EXERCISE OBJECTIVE » After finding the line with "Task: Click the May label on time axis" in the entries below, copy that line and each one after it exactly, through the last line, and omit pictures.

Stored data »

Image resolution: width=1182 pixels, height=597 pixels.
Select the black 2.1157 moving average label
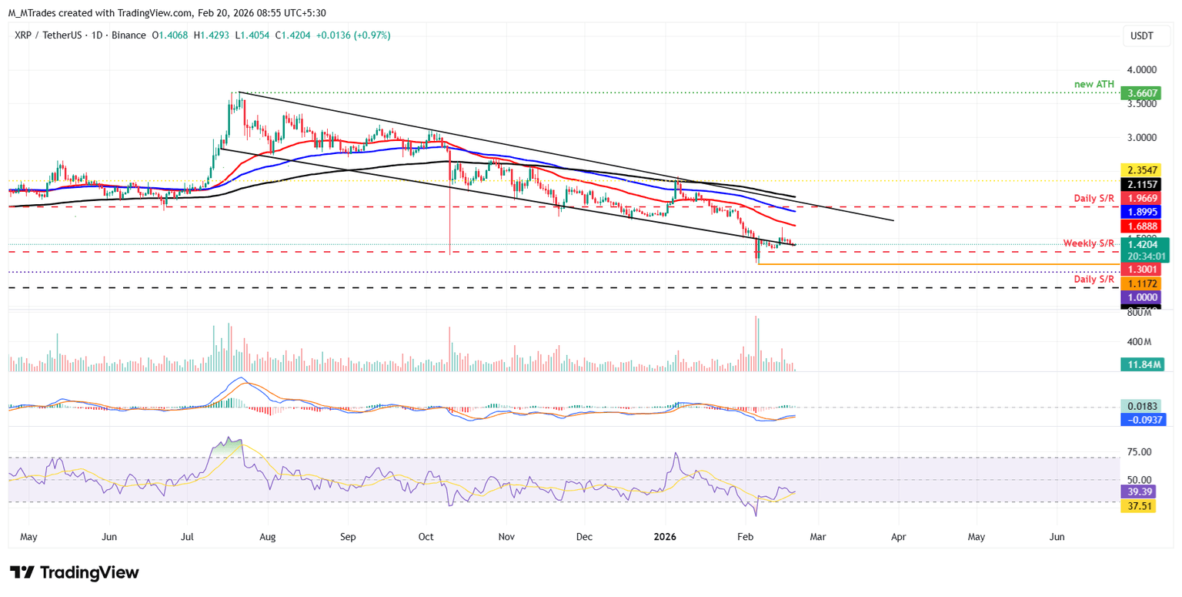pos(1144,185)
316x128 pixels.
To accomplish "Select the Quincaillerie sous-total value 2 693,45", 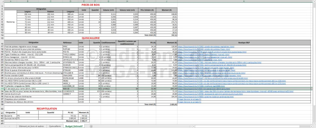I will click(x=167, y=105).
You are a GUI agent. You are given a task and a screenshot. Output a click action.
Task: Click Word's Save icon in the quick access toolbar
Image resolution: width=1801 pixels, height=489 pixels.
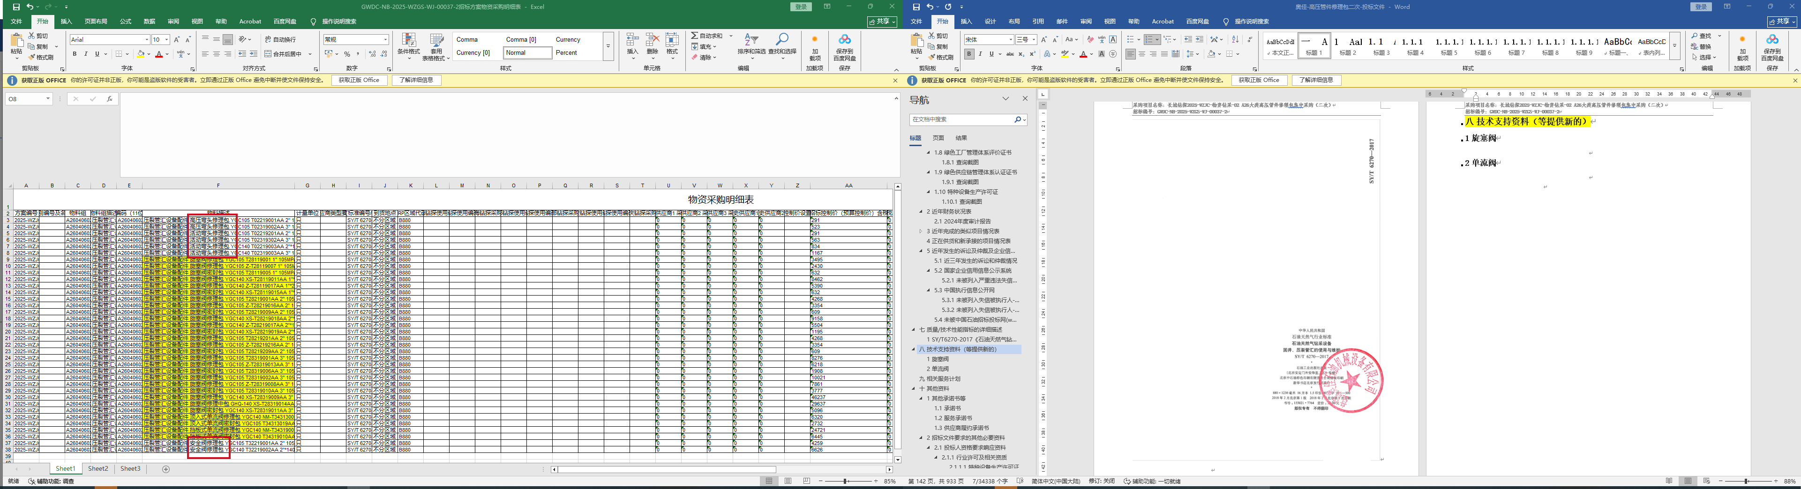point(916,7)
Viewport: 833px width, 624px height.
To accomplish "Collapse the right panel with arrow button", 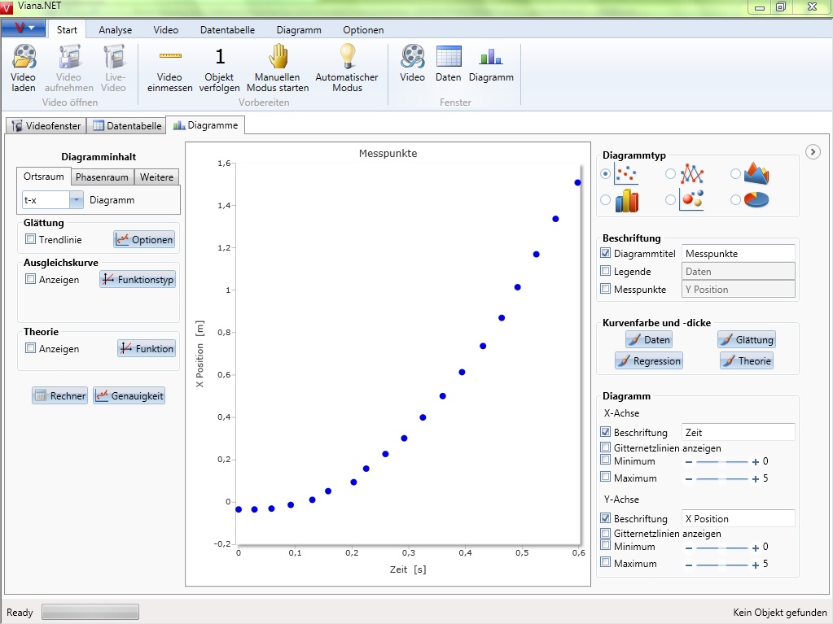I will [812, 151].
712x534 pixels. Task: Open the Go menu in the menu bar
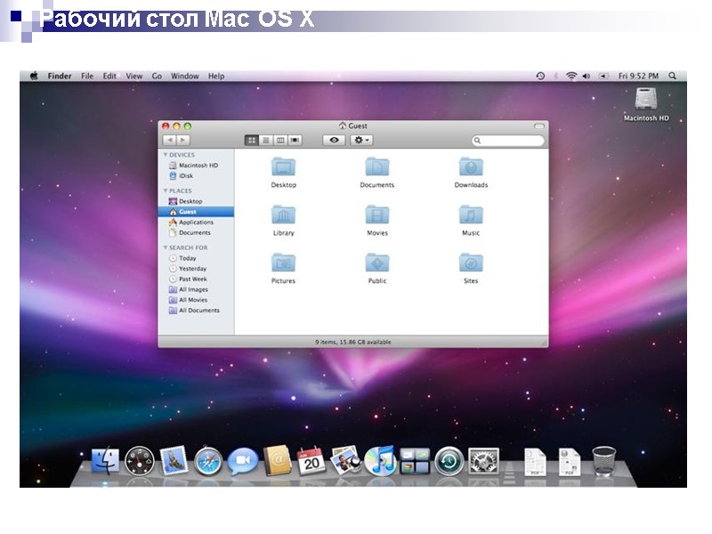(157, 76)
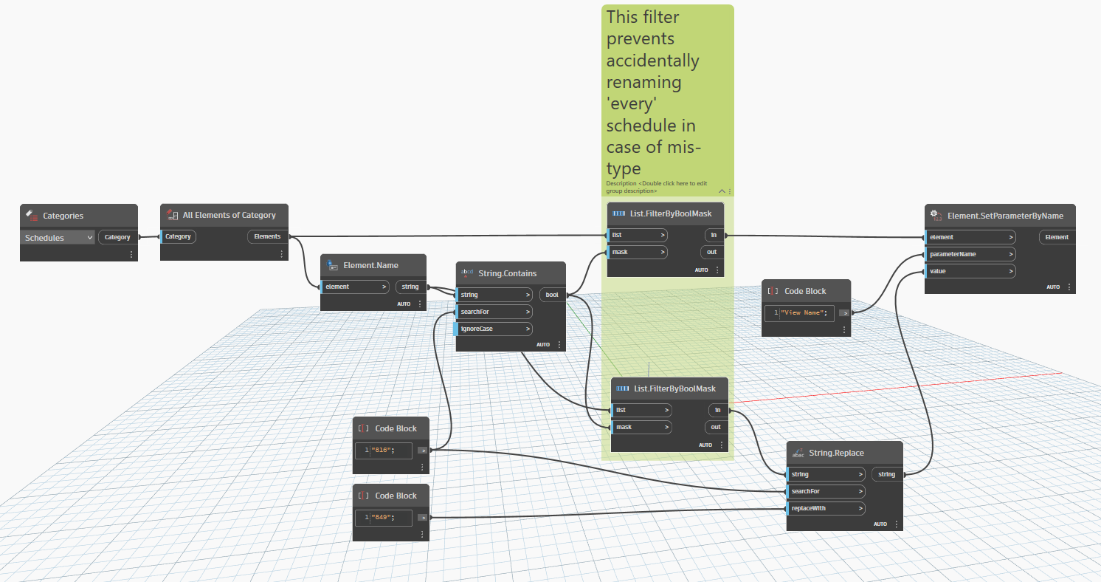Click the Elements output port of All Elements of Category

point(266,236)
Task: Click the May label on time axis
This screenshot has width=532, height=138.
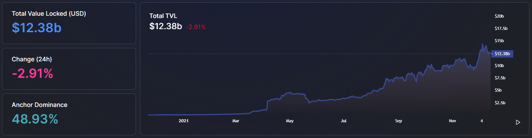Action: point(289,121)
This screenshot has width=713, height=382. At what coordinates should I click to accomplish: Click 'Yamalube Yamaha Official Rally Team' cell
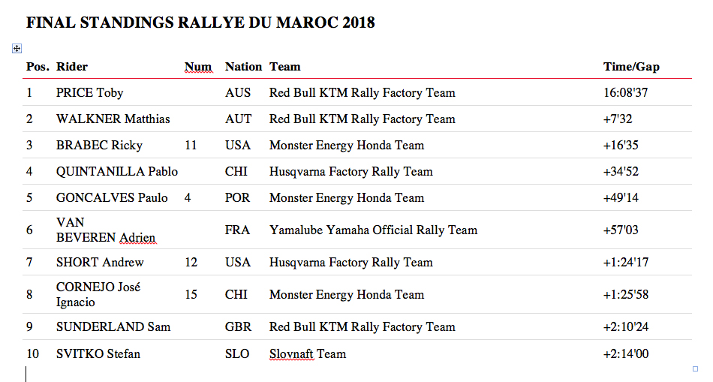pos(373,230)
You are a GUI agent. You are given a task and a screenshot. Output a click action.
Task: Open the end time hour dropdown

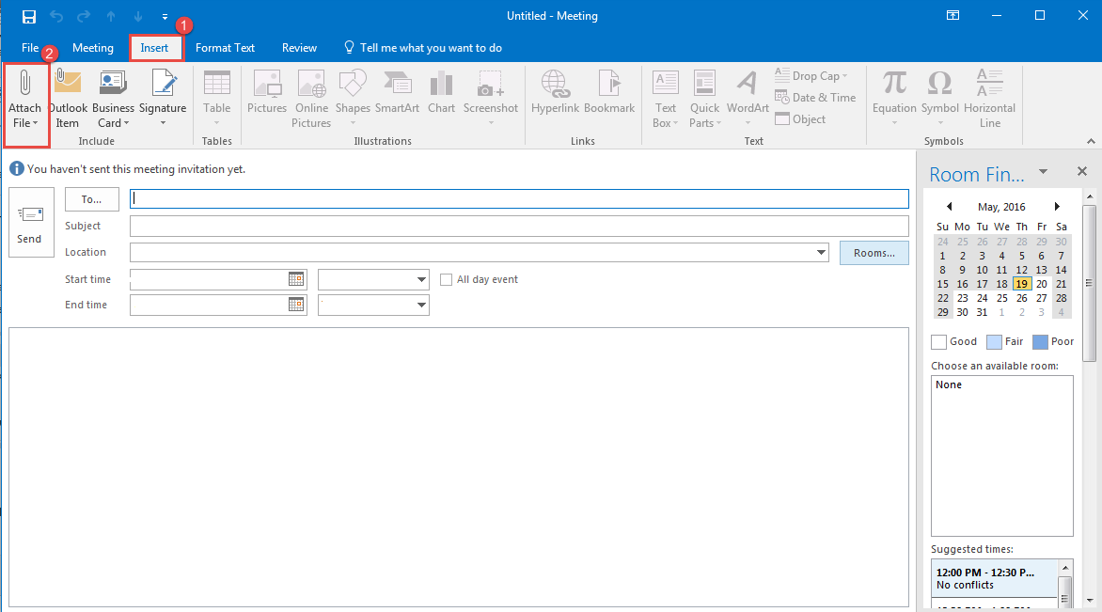coord(421,305)
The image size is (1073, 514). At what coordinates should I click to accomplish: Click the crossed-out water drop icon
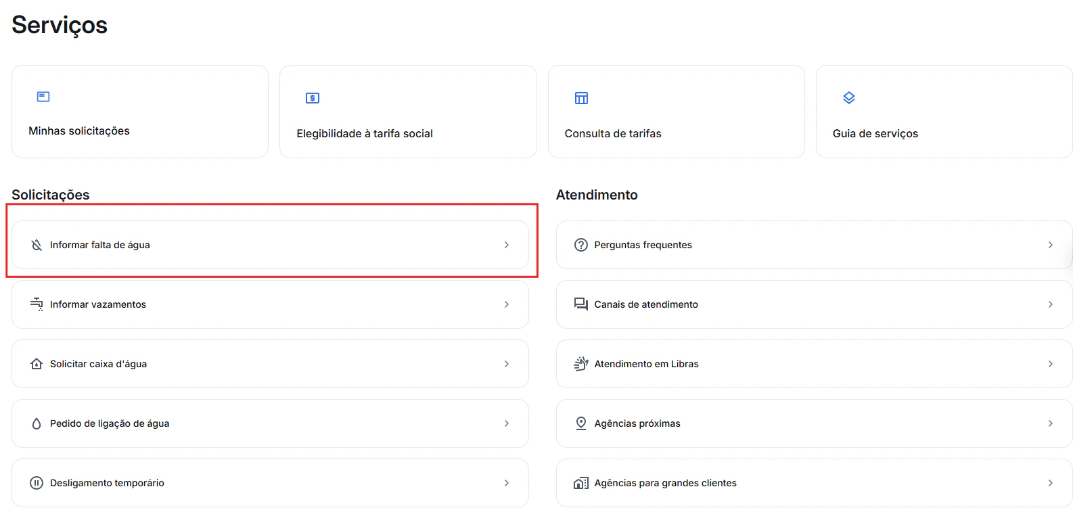tap(36, 245)
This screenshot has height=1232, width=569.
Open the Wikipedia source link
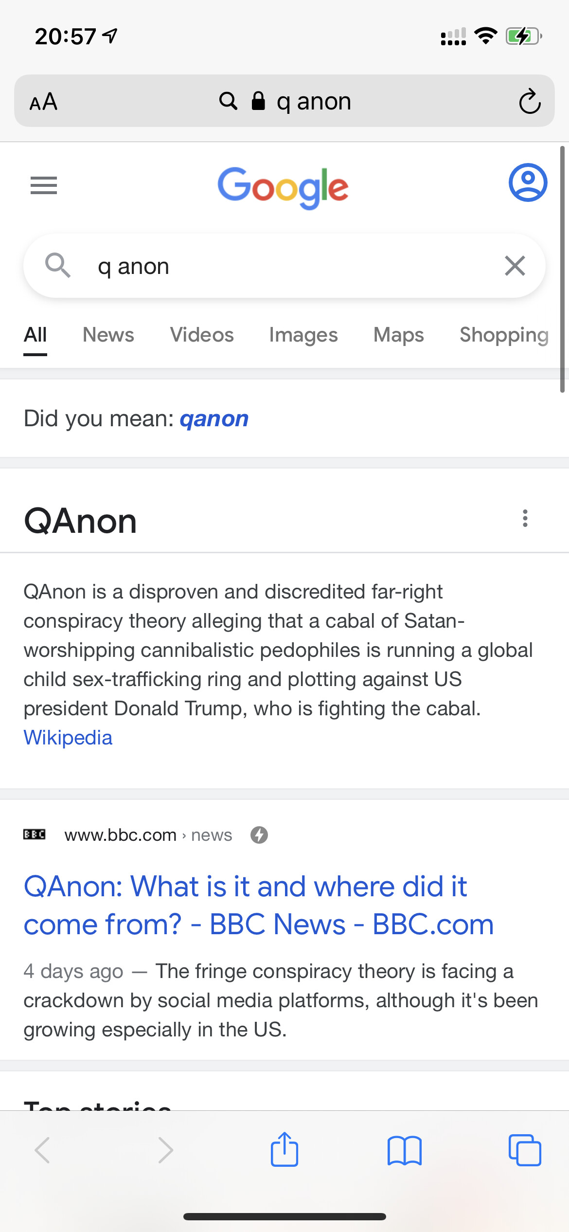[x=68, y=738]
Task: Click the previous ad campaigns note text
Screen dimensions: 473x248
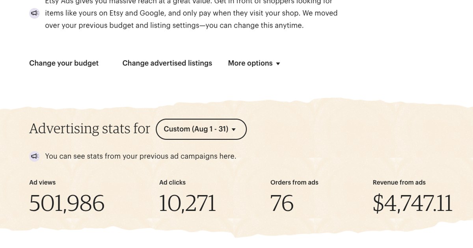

EXERCISE ANSWER »
Task: Click the May label on time axis
This screenshot has width=532, height=138.
Action: point(289,121)
This screenshot has width=713, height=382. At what coordinates should I click to accomplish: Click 'Yamalube Yamaha Official Rally Team' cell
pos(373,230)
You are a GUI agent. You are given a task and a screenshot. Output a click action.
Task: Open the end time hour dropdown

coord(421,305)
The image size is (1073, 514). At what coordinates should I click to accomplish: Click the crossed-out water drop icon
tap(36, 245)
This screenshot has height=1232, width=569.
Open the Wikipedia source link
[x=68, y=738]
Task: Click the previous ad campaigns note text
Screen dimensions: 473x248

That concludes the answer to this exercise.